The second view focuses on levered financial institutions and their role in morphing what was otherwise a garden-variety macroeconomic adjustment into an all-out crisis. This view holds that a relatively small perturbation—the excessive real estate borrowing of a small group of homeowners—negatively affected financial intermediaries’ balance sheets. These intermediaries—banks and “shadow” banks that jointly fulfilled the function of credit extension to a wide universe of companies and investors—essentially cut back on lending to investors and to their market-making desks. Investors who depended on credit to hold securities had to sell them. And the lack of dealer market-making funding made the situation worse, substantially undermining the liquidity of many dealer-centric markets.1 So the de-leveraging process, which by itself is the mechanical result of an initial reduction in asset values, had to take place in the context of increasingly illiquid and nonfunctioning dealer-centric markets. With liquidity low and falling, additional selling brought falling prices down even more dramatically than would otherwise have been the case. As a result, prices fell further than the current fundamentals might have justified and credit became expensive and scarce. Unfortunately, the fear and concern around these declining markets led to runs—not only on markets and institutions, such as money market funds, but also on consumption. This resulted in dramatic and precipitous declines in economic activity that ultimately, though unnecessarily, validated the low levels of asset prices. This financial-intermediaries view emphasizes what I refer to as a “supply shock”—a collapse of internal capital in financial intermediaries that greatly magnifies a small price change and turns it into a crisis in the macroeconomy.

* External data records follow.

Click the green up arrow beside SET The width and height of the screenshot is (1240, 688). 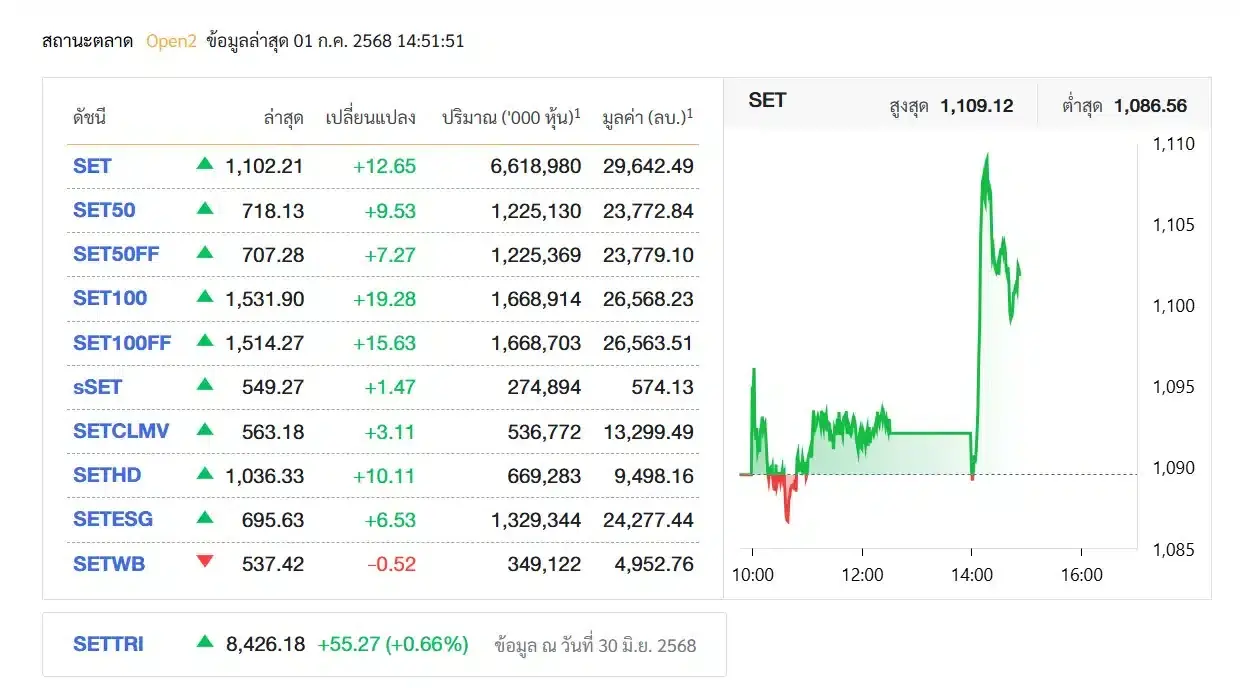click(x=205, y=164)
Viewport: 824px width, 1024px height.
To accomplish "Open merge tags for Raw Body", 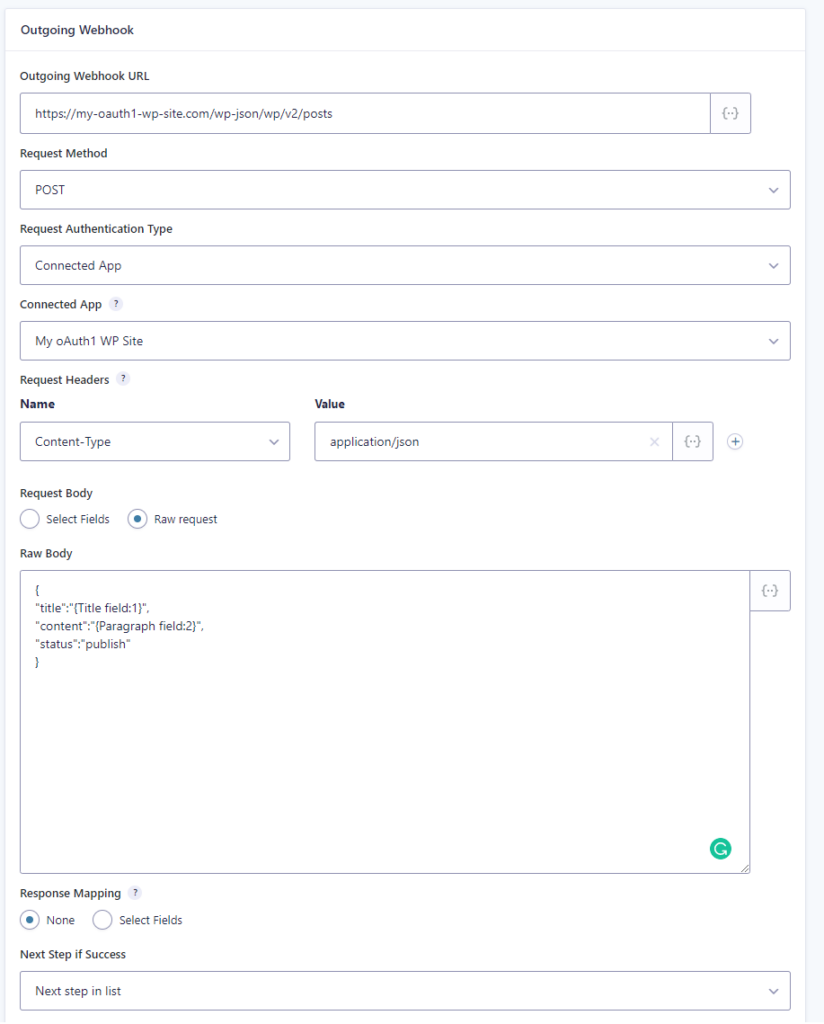I will tap(769, 591).
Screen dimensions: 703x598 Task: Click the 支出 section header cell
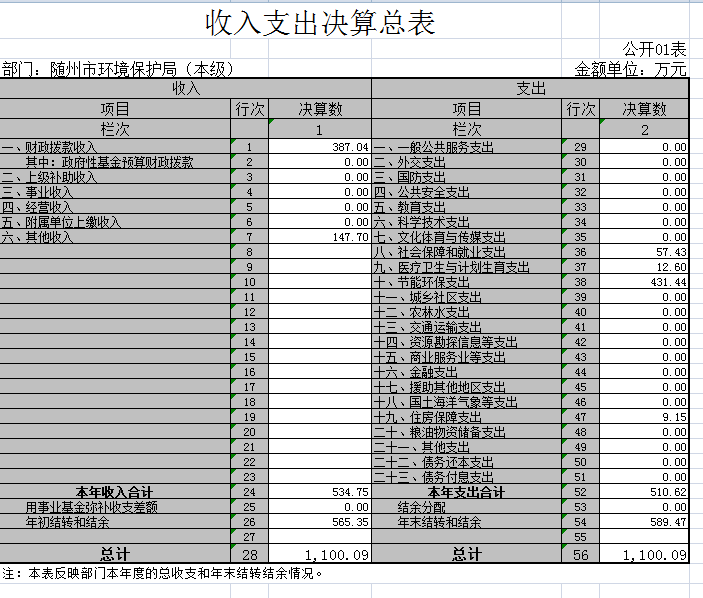point(530,88)
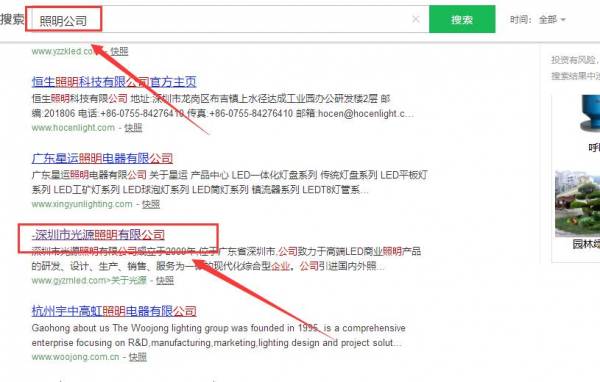Open 杭州宇中高虹照明电器有限公司 result link
Viewport: 600px width, 382px height.
click(x=114, y=310)
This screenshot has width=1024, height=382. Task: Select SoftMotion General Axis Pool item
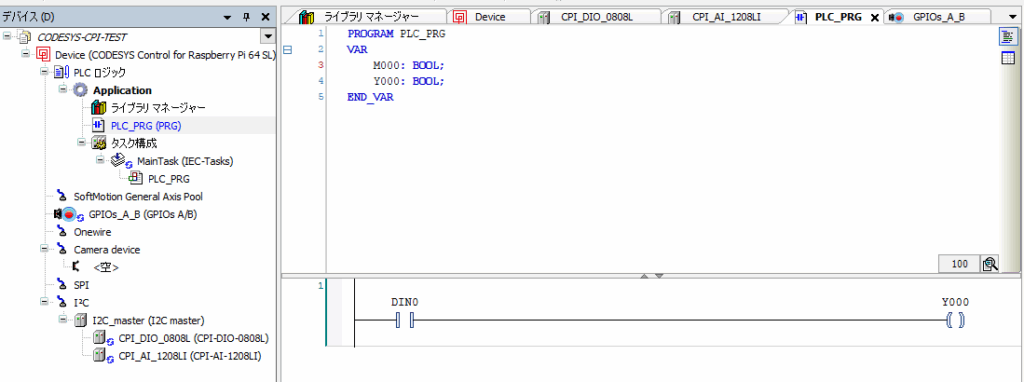click(x=142, y=196)
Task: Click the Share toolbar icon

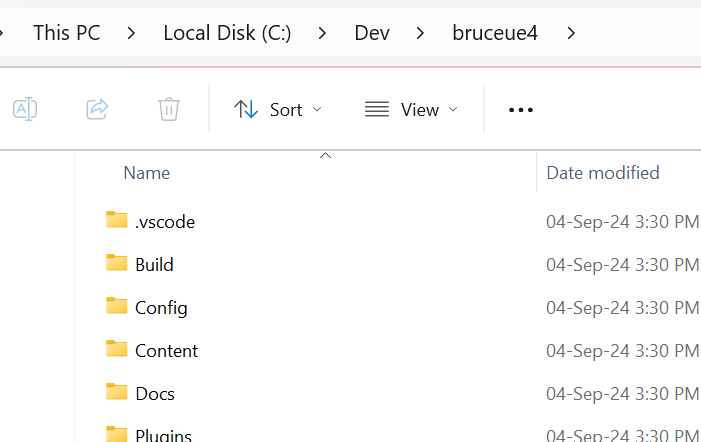Action: pos(97,109)
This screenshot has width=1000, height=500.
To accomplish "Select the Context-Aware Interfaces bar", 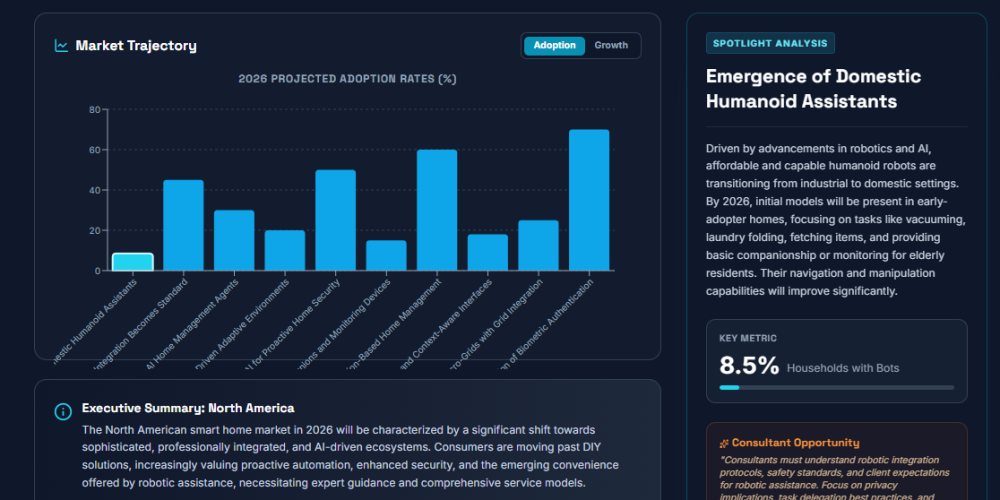I will [488, 252].
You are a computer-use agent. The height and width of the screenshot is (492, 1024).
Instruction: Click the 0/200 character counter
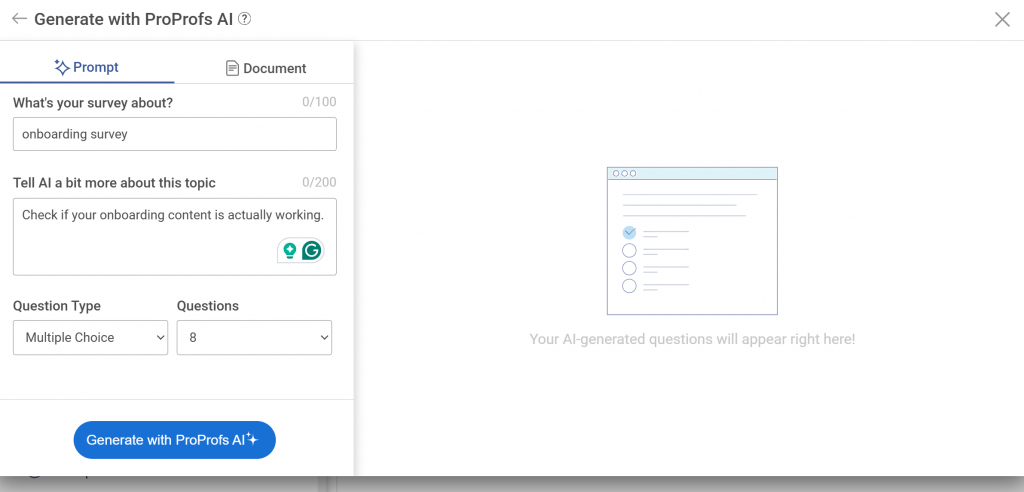(x=319, y=182)
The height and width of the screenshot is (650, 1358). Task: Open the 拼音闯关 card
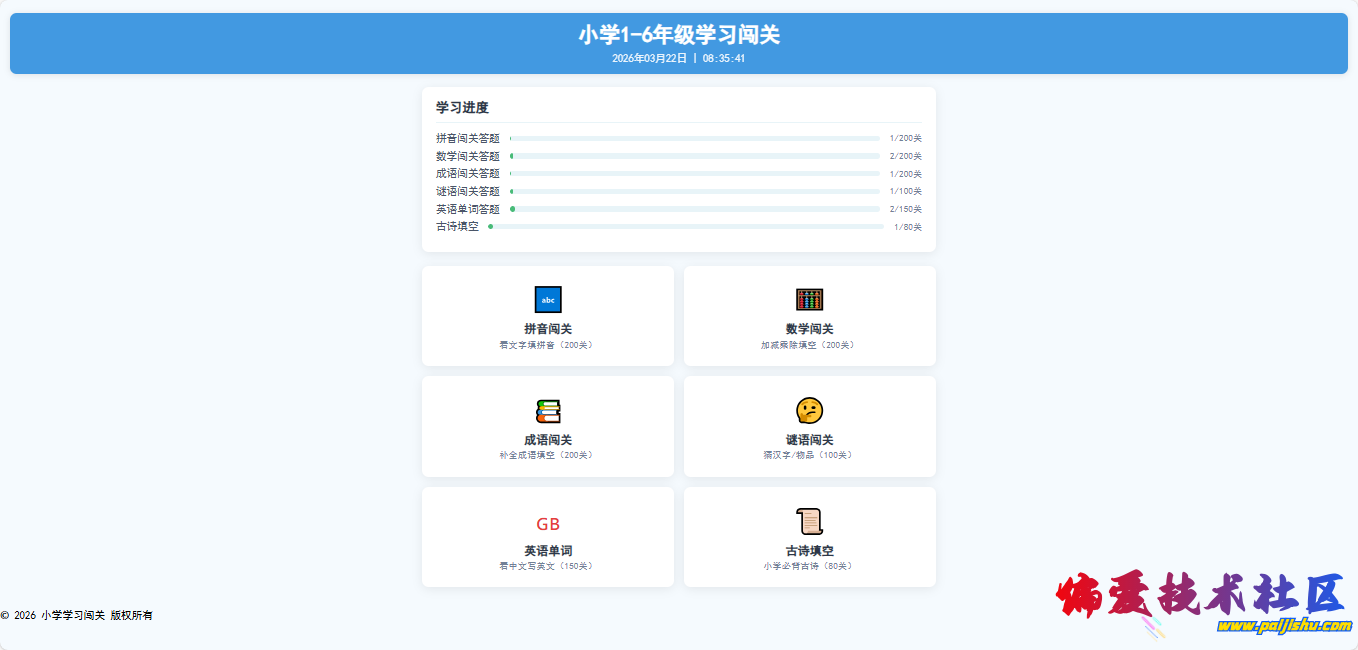point(548,316)
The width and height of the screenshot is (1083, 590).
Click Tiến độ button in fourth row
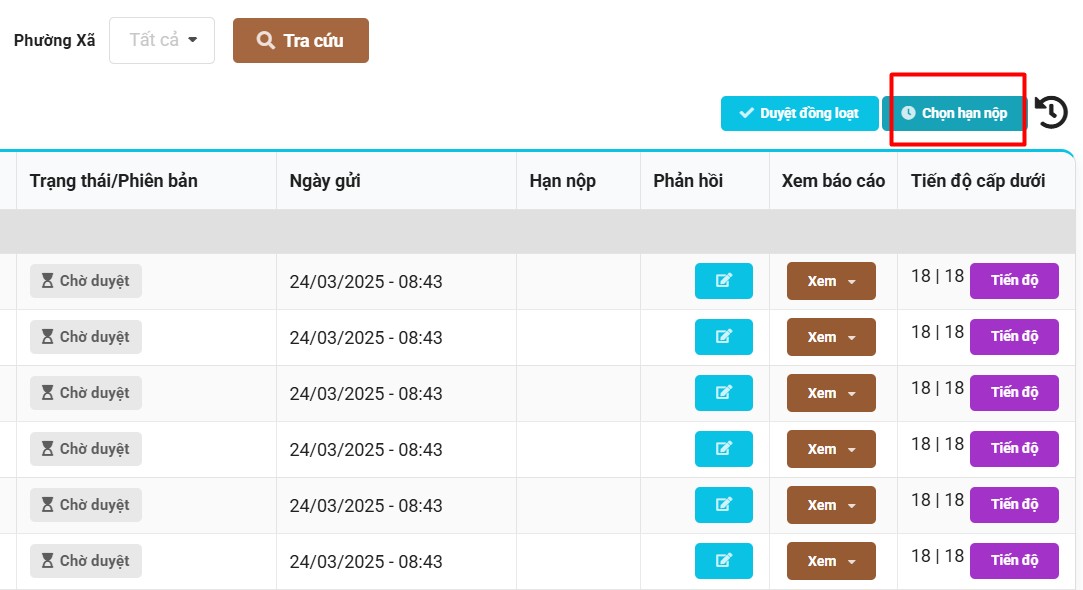coord(1014,448)
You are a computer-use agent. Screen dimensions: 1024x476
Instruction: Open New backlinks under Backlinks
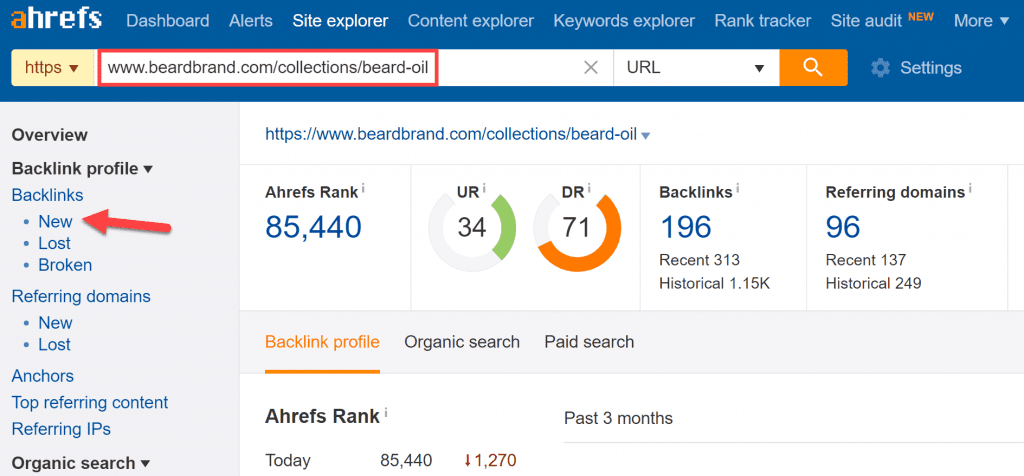tap(55, 221)
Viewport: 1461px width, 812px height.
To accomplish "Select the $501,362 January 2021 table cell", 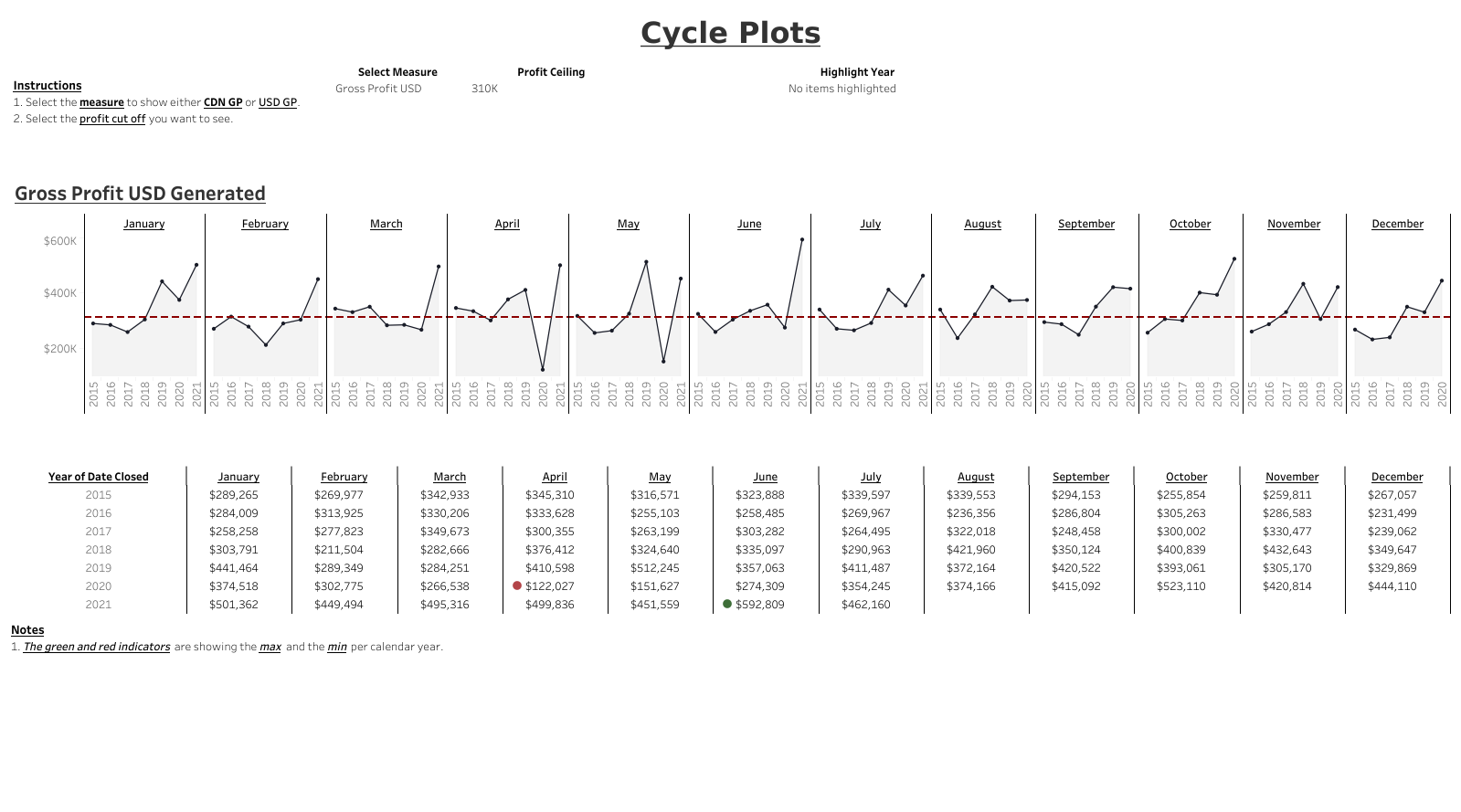I will (x=234, y=605).
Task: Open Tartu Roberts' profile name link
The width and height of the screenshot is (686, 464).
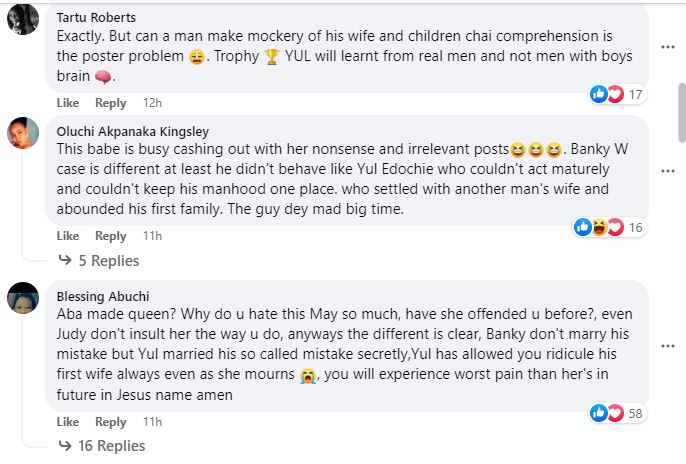Action: coord(98,18)
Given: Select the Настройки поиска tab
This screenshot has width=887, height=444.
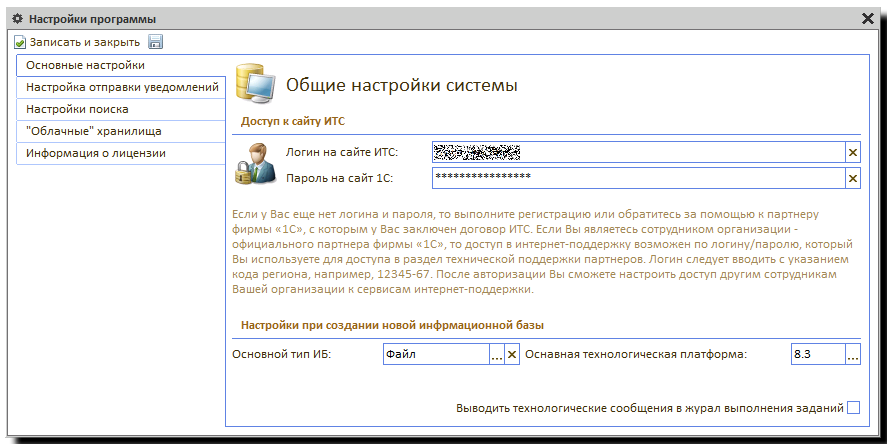Looking at the screenshot, I should 120,109.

These two versions of the current financial crisis are clearly illustrated in Figure 20.1. It shows an equilibrium in the pricing and availability of intermediary-provided capital. This capital is used by households to gain access to mortgages and other forms of credit (such as automobile-purchase credits or credit-card receivables), by corporations for borrowing from financial institutions, and by investors and traders who rely on dealers to help provide liquidity and who obtain financing in order to buy securities or other investments.

The bubble-has-burst hypothesis describes a leftward shock to the demand curve. A reduction in customers’ demand for credit is equivalent to a leftward shift in the demand curve. As expected, the quantity of intermediary-provided credit falls. So, too, does the cost of credit. At the original rates charged by intermediaries, there is excess supply of credit, so the shadow return on intermediary capital must decline.

FIGURE 20.1 Equilibrium in the Market for Intermediary-Supplied Capital

Source: Copyright © Ken Froot.

FIGURE 20.2 A Negative Shock to the Demand for Intermediary Capital

Source: Copyright © Ken Froot.

FIGURE 20.3 A Negative Shock to the Supply of Intermediary Capital

Source: Copyright © Ken Froot.

The levered-intermediary view describes a supply shock—the leftward move in the supply curve shown in Figure 20.3. Here, too, the amount of credit supplied in equilibrium falls. However, because the cause is a reduction in the capacity of intermediaries to lend, the shadow cost of intermediary capital rises.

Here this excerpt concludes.